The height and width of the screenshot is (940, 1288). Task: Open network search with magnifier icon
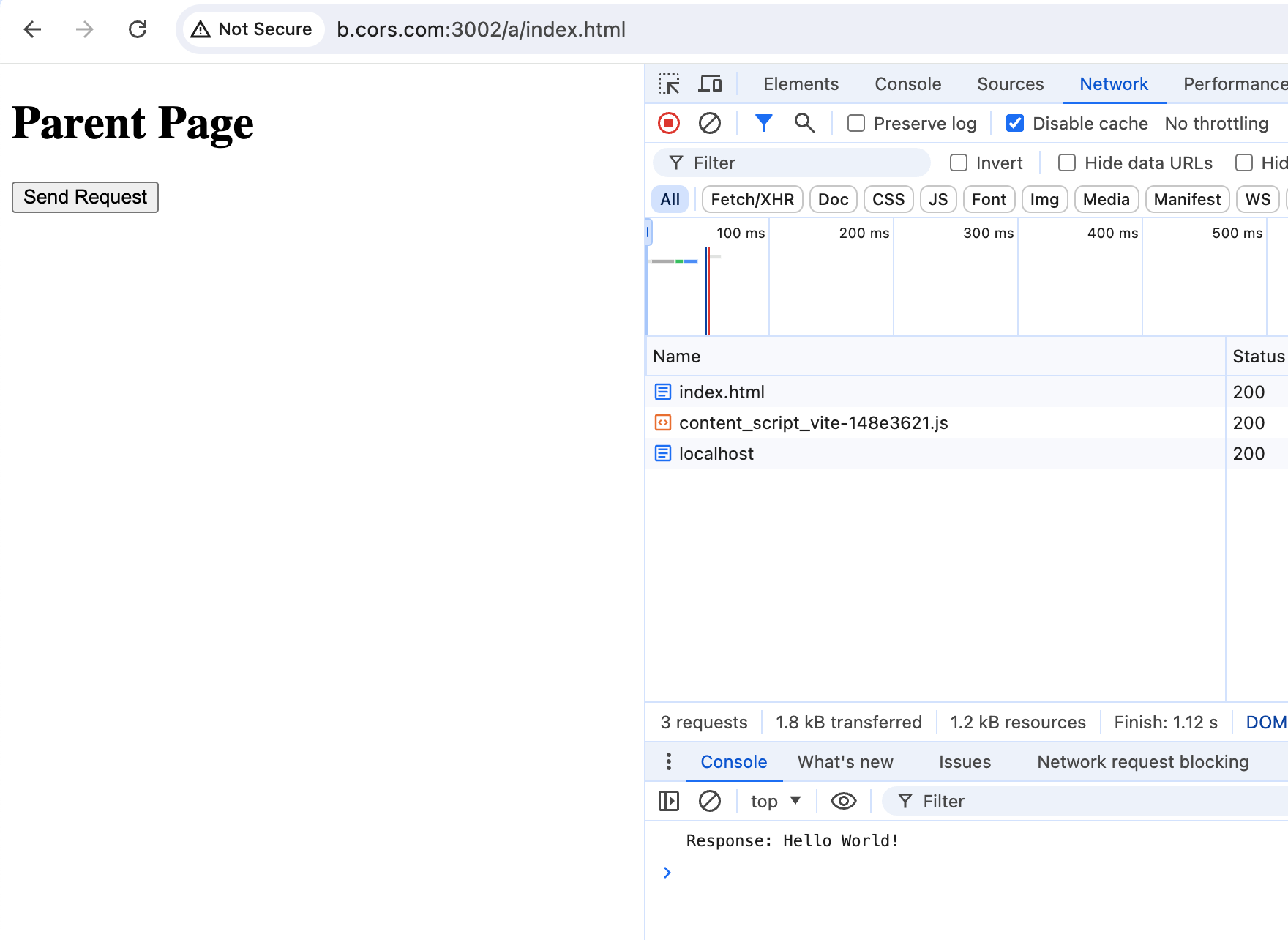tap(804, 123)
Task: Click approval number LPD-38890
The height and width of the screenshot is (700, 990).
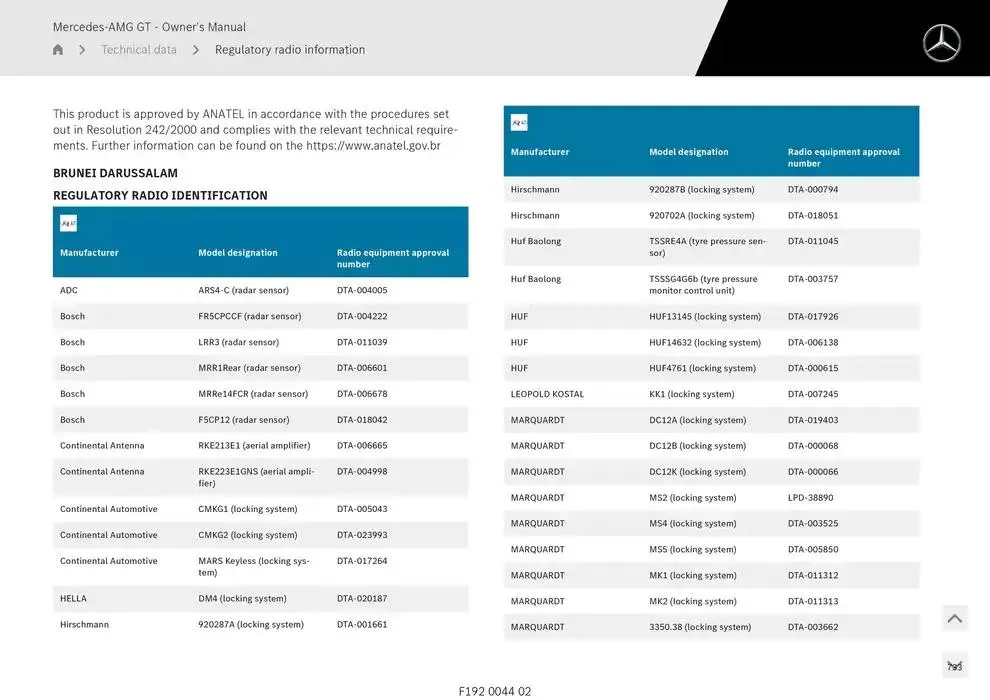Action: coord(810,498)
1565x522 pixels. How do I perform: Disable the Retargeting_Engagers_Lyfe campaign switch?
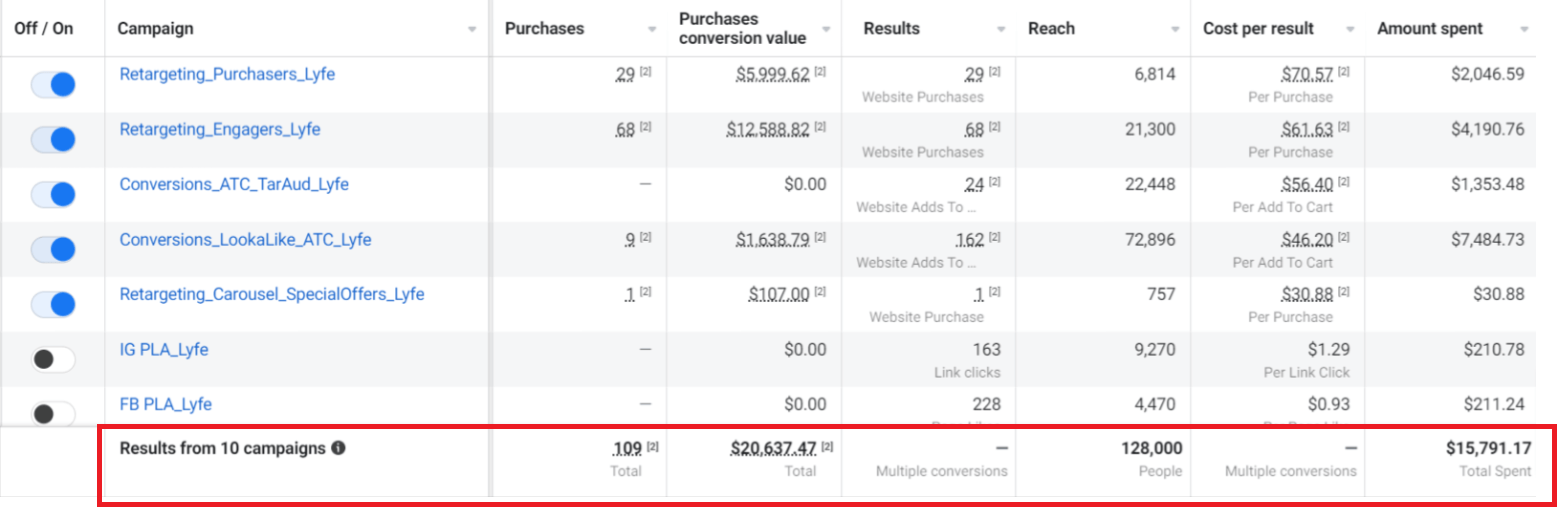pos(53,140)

****************

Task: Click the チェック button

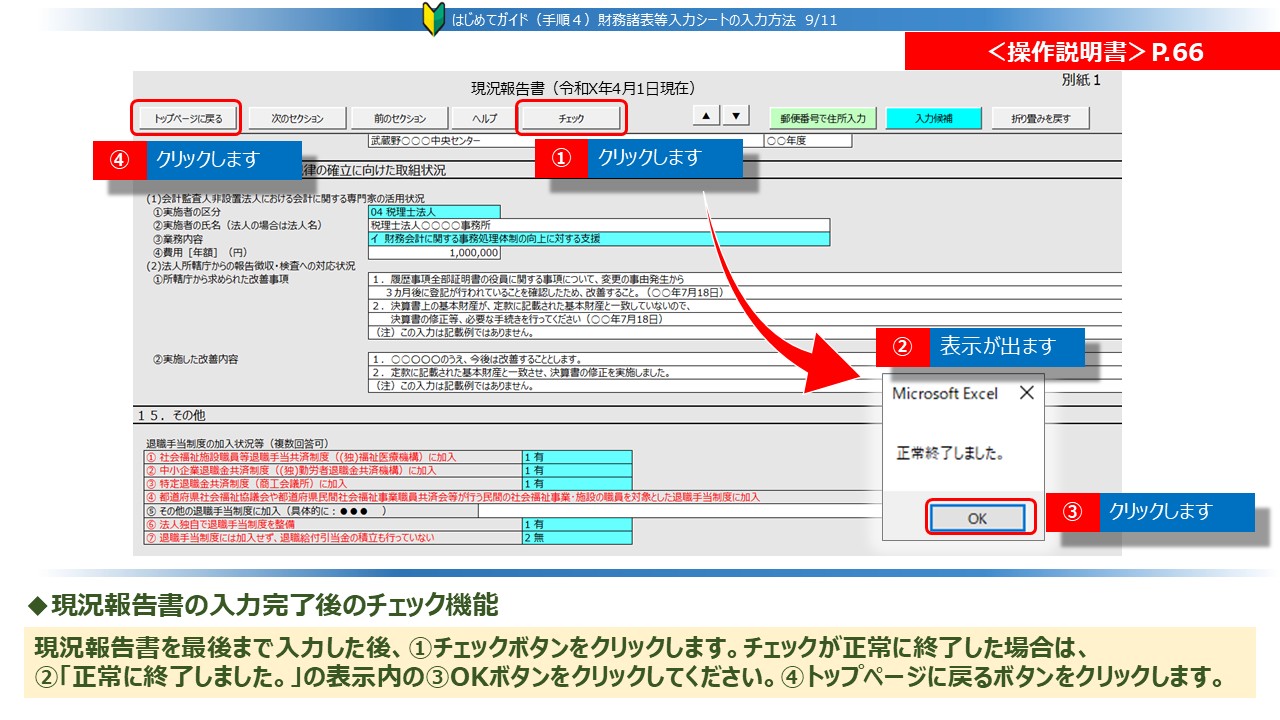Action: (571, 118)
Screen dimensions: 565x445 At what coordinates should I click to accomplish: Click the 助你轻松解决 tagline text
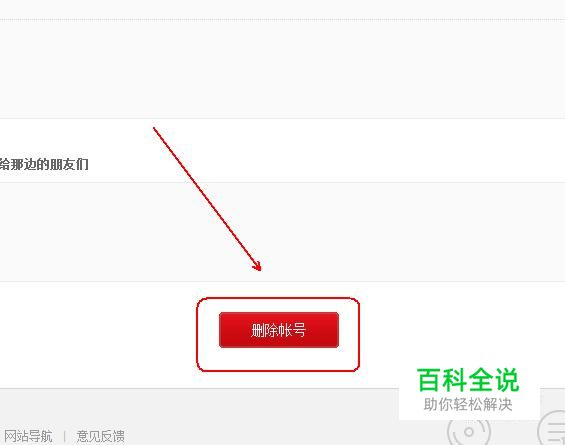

****************

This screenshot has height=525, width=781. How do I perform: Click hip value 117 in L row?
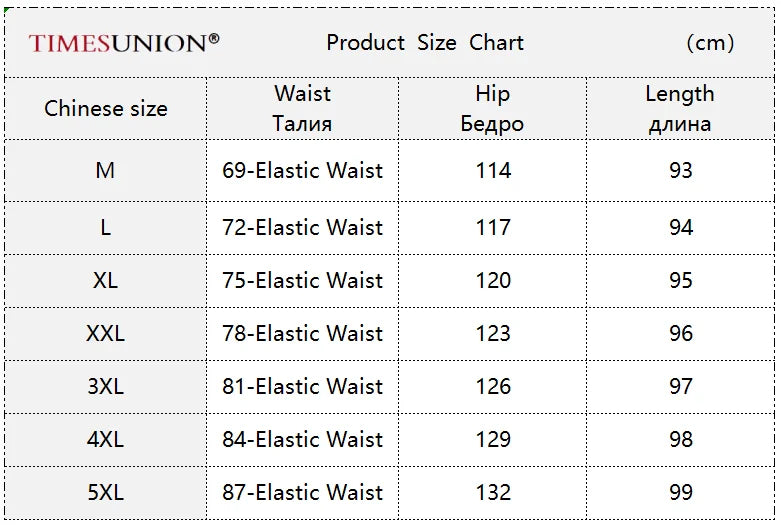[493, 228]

****************

_TASK ITEM_
Among the entries above, take the line with "Task: Click the チェック button", the line with "Screen dimensions: 565x445", and all the lines between them, and restate them word for word without pictures.

_EXERCISE ANSWER_
Task: Click the チェック button

Action: (571, 118)
Screen dimensions: 565x445 At what coordinates should I click to accomplish: Click the 助你轻松解决 tagline text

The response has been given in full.